One-man bands

Roy Greenslade writes about a newspaper put out by one journalist. I’d say that’s nothing new. In my first job in the business back in 1972 (I was a mere nipper, in diapers understand), I was the only guy behind the Addison Herald-Register. Now it’s a bit different because there was some content shared with the other local papers and, of course, I couldn’t produce the thing myself; there were no computers (gawd, I feel old). But still, community weeklies have long been put out on the barest of staff.
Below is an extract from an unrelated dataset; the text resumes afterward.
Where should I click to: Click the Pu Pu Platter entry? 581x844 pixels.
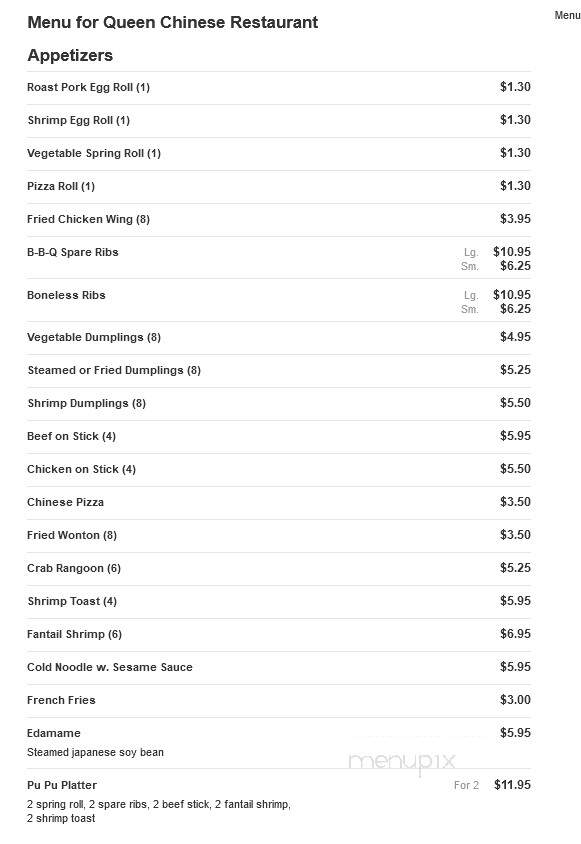62,785
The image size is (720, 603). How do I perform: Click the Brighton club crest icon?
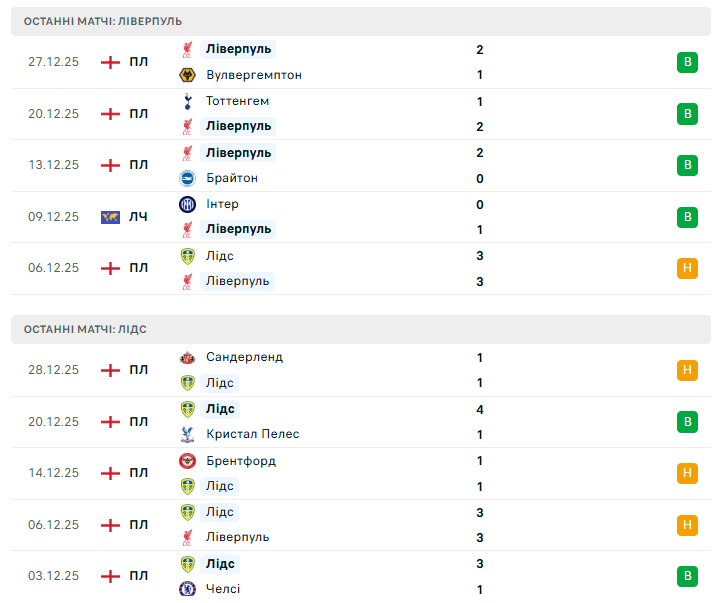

That is why they depended on citizen content of a sort: they retyped a bunch of press releases and ran really long letters.

Today, if they’d take advantage of the public’s ability to publish and eagerness to share a la Bakersfield’s Northwest Voice, they’d have more and better and more local content for less effort.

  • This return of the one-journalist newspaper via online somehow seems inevitable to me. At least “on paper,” people ought to be most interested in what’s happening in their own communities, and how many people does it really take to cover that? I have this recurring thought that someday retirees will decide this is a good way to spend their golden years and our news will be reported, not by Instapundit Glenn Reynold’s “Army of Davids”, but by an “Army of Geezers.” No offense intended per your reference to your pre-computer days :) (Steve Boriss, The Future of News)

  • Mark Rutledge

    …”someday retirees will decide this is a good way to spend their golden years…”
    Yes, but it won’t be so much a decision as it will be those of us now in the business, who won’t be able to afford a retirement.